This morning’s lesson comes from Judge Kethledge of the U.S. Court of Appeals for the Sixth Circuit in Bennett v. State Farm Mutual Insurance Co. Judge Kethledge’s opinion for the court begins:
There are good reasons not to call an opponent’s argument “ridiculous,” which is what State Farm calls Barbara Bennett’s principal argument here. The reasons include civility; the near-certainty that overstatement will only push the reader away (especially when, as here, the hyperbole begins on page one of the brief); and that, even where the record supports an extreme modifier, “the better practice is usually to lay out the facts and let the court reach its own conclusions.” Big Dipper Entm’t, L.L.C. v. City of Warren, 641 F.3d 715, 719 (6th Cir. 2011). But here the biggest reason is more simple: the argument that State Farm derides as ridiculous is instead correct.
FWIW, the entire opinion is only three-pages.
UPDATE: It’s probably worth quoting the key portion of the opinion:
The question presented is whether Bennett was an “occupant” of the Fusion—as that term is defined by State Farm’s policy—at the time she was on the vehicle’s hood. If she was, then she is entitled to coverage for the injuries she sustained there; if not, then not. . . .

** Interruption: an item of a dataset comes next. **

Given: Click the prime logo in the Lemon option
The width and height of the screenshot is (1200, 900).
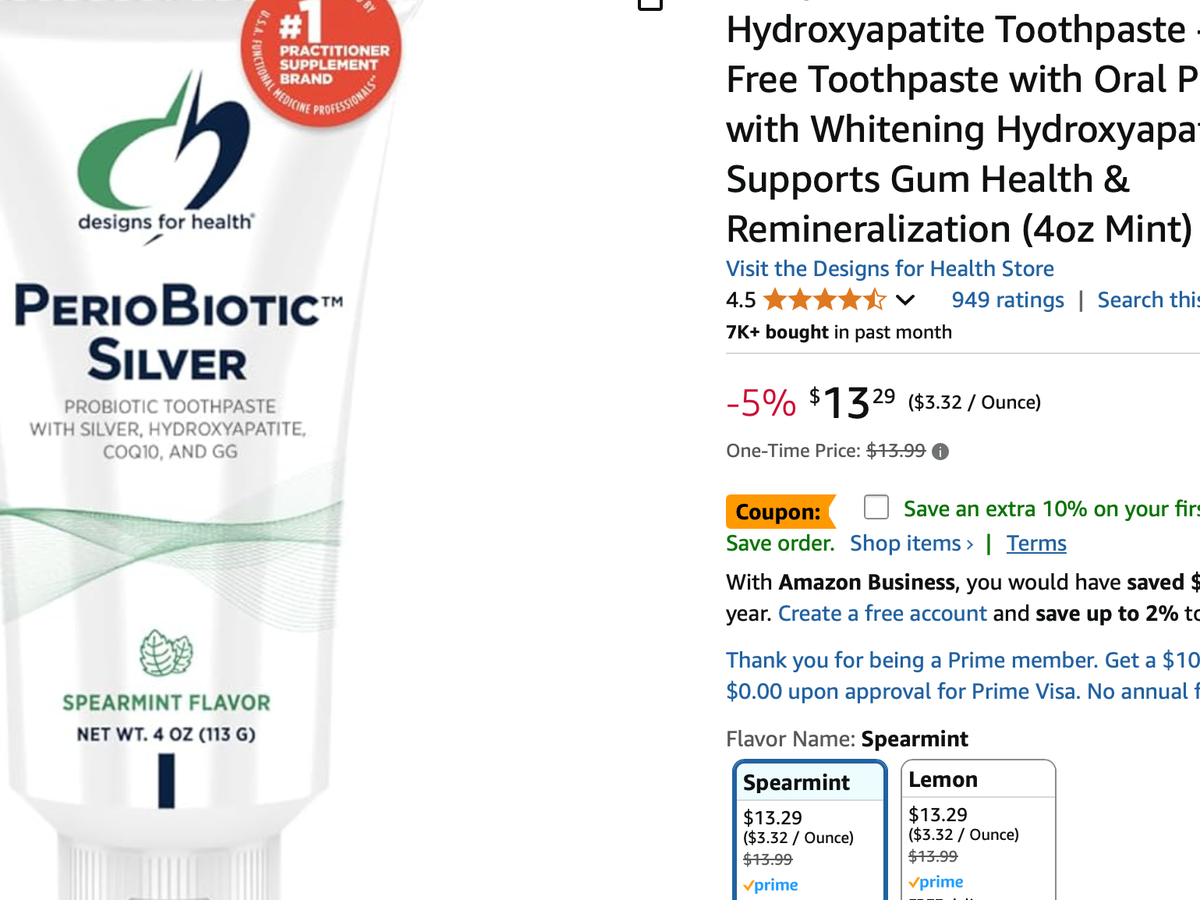Looking at the screenshot, I should click(936, 882).
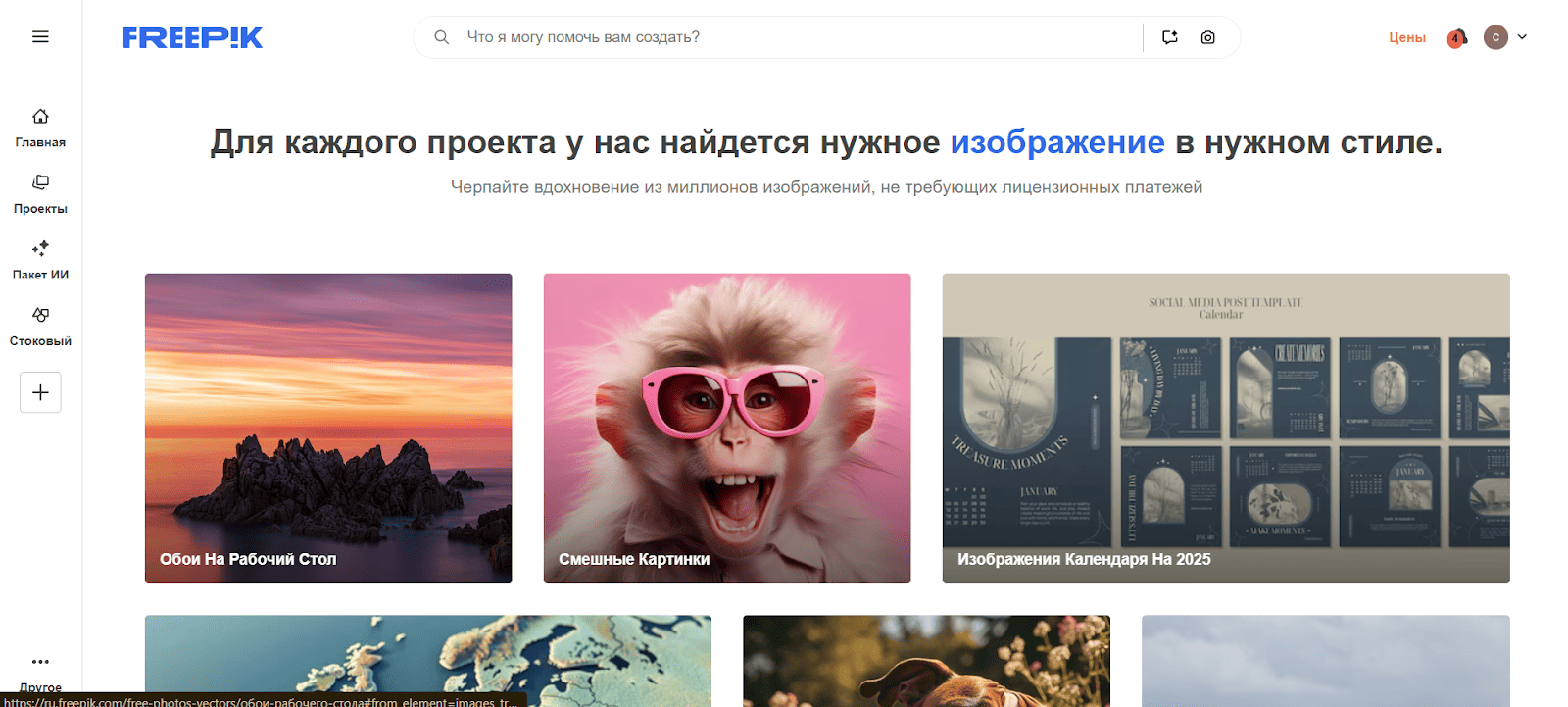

The argument that State Farm calls “ridiculous,” State Farm Br. at 4, is that Bennett was an occupant of the Fusion per the policy’s terms. Under Ohio law, courts construe insurance agreements “in accordance with the same rules as other written contracts.” Hybud Equip. Corp. v. Sphere Drake Ins. Co., 597 N.E.2d 1096, 1102 (Ohio 1992). Here, as a matter of ordinary English usage, one might be skeptical that Bennett was an “occupant” of the Fusion during the time she was on its hood. Occupants are normally inside vehicles, not on them. But the parties to a contract can define its terms as they wish; and State Farm has done so here. Its policy for the Fusion defines “occupying” as “in, on, entering or alighting from.” And the parties have stipulated that Bennett was on the Fusion—specifically, on its hood—and that she “suffered further bodily injuries” while she was there. Per the policy’s terms, therefore, Bennett was an “occupant” of the vehicle and thus entitled to coverage for those additional injuries.
It would be fair to characterize the plaintiff’s argument that, after being struck by the vehicle and landing on the hood, she was an “occupant” of the vehicle as “ridiculous” were it not for the express terms of the insurance policy at issue — a policy drafted by the defendant, State Farm. However “ridiculous” plaintiff’s argument may seem as a matter of “ordinary English usage,” it is correct in this case, nonetheless.